[Text — start]

- Origin: Moorhead, Minnesota, Minneapolis, United States
- Genres: Noise rock
- Years active: 1990–1996, 2010–2021
- Label: Amphetamine Reptile,
- Members: Paul Erickson Jeff Mooridian Jr. Paul Sanders
- Past members: Kat Bjelland

= Hammerhead (band) =

American noise rock band

Hammerhead was an American, Minneapolis-based noise rock band, active in the early 1990s. Members went on to form the band Vaz.

==History==
Hammerhead was formed in Moorhead, Minnesota in the early 1990s, with members Paul Erickson, Jeff Mooridian Jr. and Paul Sanders, later moving to Minneapolis. The band released extensively through Amphetamine Reptile Records. Their major breakthrough album Duh the Big City garnered them critical acclaim, however after its release Paul Sanders left the group. The remaining members went on to form Vaz after experimenting with other line-ups.

In 2010 the band reunited and released an EP of new material, Memory Hole EP, the following year. In 2014 they released a new EP, Global Depression, and in August 2015 they published New Directionz, their first full-length album since regrouping in 2010.

==Discography==
Full Discography including 7" and splits

===Albums===
- Ethereal Killer LP/CD (Amphetamine Reptile Records, 1993, ARR 36/226, amrep 012)
- Into the Vortex LP/CD (Amphetamine Reptile Records, 1994, ARR 50/323,amrep 026)
- Duh, the Big City LP/CD (Amphetamine Reptile Records, 1996, ARR/ARRCD 69/012 amrep 042)
- New Directionz (2015)

[Text — finish]
[Records supplied — start]

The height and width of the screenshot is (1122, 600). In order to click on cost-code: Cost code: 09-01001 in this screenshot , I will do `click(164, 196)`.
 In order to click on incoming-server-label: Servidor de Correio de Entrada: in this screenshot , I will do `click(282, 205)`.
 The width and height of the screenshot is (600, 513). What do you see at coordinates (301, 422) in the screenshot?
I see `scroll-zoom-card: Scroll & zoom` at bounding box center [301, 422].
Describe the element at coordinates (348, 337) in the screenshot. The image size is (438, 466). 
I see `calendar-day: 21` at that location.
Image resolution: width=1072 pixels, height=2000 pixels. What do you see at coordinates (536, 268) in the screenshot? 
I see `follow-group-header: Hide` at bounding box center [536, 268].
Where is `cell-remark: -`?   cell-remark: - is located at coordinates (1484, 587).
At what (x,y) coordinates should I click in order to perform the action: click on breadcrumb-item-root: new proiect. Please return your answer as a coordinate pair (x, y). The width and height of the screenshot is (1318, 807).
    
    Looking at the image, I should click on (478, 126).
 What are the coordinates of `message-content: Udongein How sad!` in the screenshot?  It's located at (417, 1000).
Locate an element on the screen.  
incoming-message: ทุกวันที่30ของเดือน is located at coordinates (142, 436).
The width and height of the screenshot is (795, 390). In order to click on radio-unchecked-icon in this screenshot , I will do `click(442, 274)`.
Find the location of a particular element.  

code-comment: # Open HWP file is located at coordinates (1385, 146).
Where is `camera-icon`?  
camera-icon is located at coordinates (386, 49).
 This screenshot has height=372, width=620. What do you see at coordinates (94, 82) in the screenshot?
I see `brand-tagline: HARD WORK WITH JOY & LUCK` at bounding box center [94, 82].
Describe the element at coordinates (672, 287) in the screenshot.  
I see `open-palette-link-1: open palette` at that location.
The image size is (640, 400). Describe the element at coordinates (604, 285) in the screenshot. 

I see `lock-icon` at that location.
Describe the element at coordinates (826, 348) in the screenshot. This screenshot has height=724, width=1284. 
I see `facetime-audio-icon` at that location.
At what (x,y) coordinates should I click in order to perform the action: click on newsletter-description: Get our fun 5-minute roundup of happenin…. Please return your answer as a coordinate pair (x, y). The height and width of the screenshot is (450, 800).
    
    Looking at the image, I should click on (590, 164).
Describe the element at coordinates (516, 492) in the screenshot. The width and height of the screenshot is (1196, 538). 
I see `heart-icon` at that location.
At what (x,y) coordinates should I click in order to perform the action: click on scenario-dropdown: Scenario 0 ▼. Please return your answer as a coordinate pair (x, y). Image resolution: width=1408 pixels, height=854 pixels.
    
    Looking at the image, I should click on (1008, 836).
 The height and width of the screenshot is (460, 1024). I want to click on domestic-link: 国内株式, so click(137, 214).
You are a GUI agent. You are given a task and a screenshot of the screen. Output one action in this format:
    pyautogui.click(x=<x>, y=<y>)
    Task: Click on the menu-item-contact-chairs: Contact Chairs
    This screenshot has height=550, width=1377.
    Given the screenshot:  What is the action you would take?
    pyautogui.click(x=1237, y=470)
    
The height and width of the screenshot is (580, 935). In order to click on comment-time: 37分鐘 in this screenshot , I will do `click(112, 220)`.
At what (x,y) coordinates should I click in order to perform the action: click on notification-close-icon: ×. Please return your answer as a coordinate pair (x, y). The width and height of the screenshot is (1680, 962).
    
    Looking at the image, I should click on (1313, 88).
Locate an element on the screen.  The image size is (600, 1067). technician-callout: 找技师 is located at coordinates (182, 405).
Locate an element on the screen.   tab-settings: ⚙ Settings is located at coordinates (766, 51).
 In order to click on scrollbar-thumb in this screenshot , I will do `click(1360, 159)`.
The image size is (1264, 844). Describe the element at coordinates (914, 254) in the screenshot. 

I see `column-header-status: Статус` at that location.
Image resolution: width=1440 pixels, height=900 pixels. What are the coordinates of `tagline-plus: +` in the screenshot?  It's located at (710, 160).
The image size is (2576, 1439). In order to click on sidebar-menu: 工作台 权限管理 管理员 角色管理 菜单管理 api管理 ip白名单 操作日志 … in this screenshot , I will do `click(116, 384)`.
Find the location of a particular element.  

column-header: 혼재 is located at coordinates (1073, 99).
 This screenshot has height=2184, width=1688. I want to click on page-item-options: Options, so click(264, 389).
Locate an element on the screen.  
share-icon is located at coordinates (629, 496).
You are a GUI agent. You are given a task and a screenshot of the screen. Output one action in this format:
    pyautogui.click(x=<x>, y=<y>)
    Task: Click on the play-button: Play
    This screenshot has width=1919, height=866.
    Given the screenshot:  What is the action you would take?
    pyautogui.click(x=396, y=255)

[Records supplied — finish]

Work item:
According to the Hammerhead article, why is New Directionz the band's first full-length album since it regrouped in 2010? Answer in one to three sentences.

Task answer:
The band's releases after the 2010 reunion and before New Directionz were both EPs: Memory Hole EP the following year and Global Depression in 2014. New Directionz, published in August 2015, was therefore the first full-length album of that period.